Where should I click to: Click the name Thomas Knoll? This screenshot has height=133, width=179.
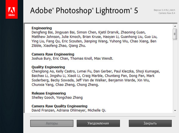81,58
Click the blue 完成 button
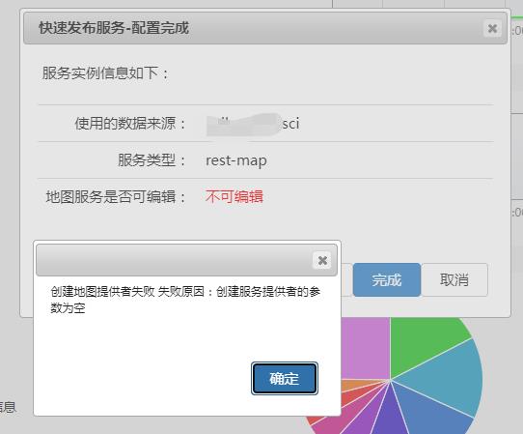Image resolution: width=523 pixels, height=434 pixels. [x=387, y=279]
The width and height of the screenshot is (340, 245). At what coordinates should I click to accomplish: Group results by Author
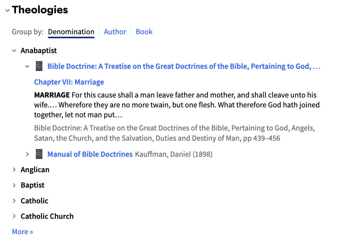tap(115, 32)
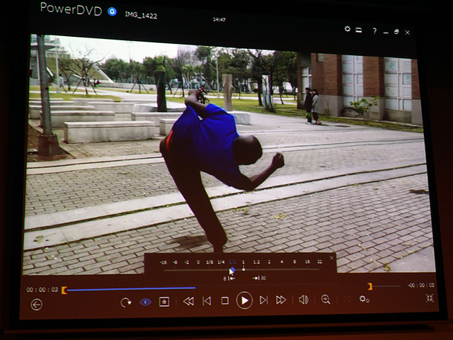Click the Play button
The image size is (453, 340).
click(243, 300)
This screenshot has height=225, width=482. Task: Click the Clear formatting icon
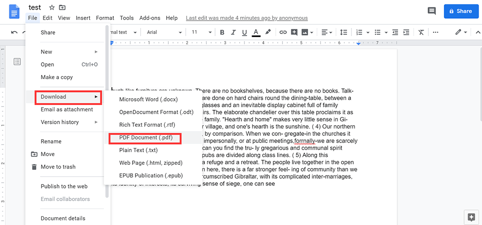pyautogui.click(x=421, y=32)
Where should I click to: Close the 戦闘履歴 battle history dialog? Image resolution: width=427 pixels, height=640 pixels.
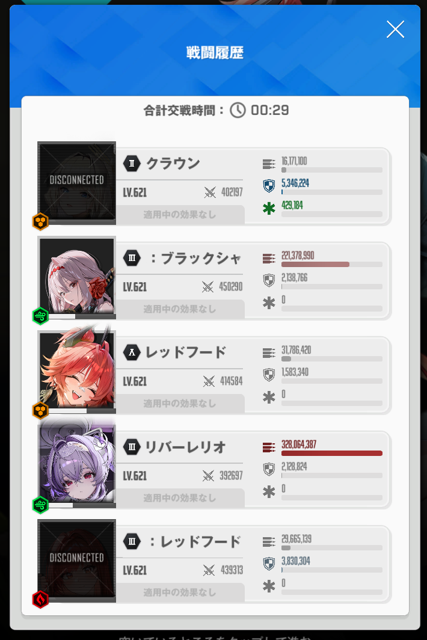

────────────────────

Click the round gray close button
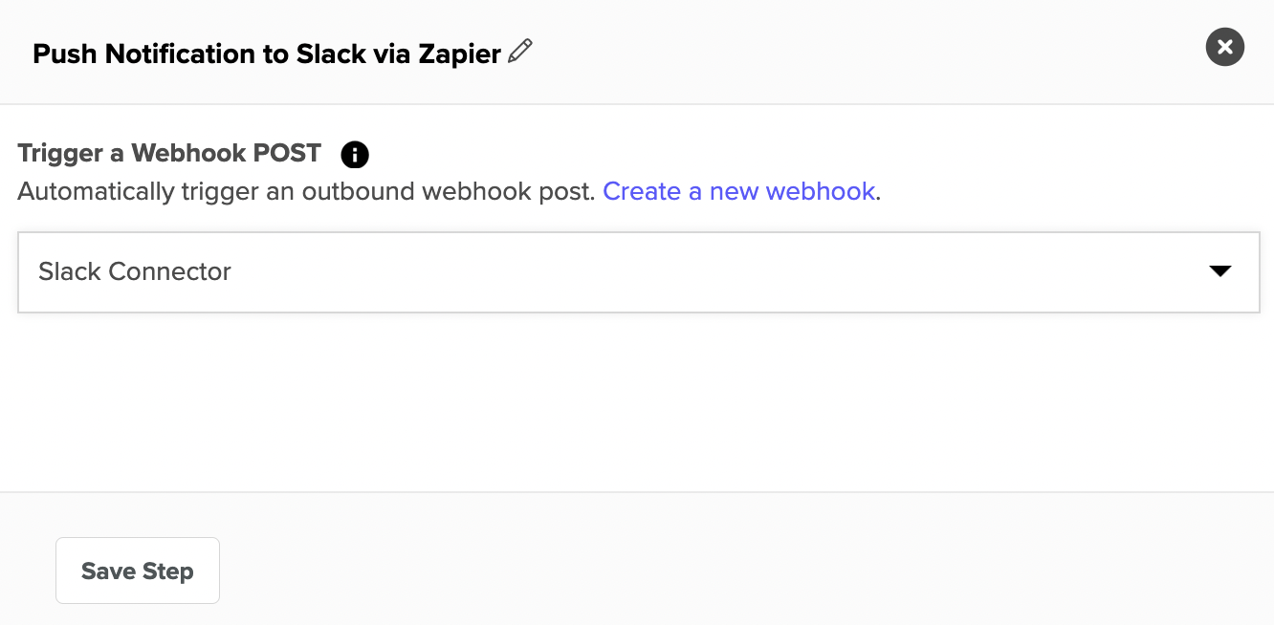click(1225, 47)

────────────────────

| Required work |
Excerpt from the records above: set down only the lines from the one that contains "This screenshot has height=225, width=482." through the one that contains "Where should I click to: Close", inclusive, word for word. Pictures stay out.

| Exercise result |
This screenshot has height=225, width=482. Task: Click the Clear formatting icon
pyautogui.click(x=421, y=32)
Where should I click to: Close the 戦闘履歴 battle history dialog? Image resolution: width=427 pixels, height=640 pixels.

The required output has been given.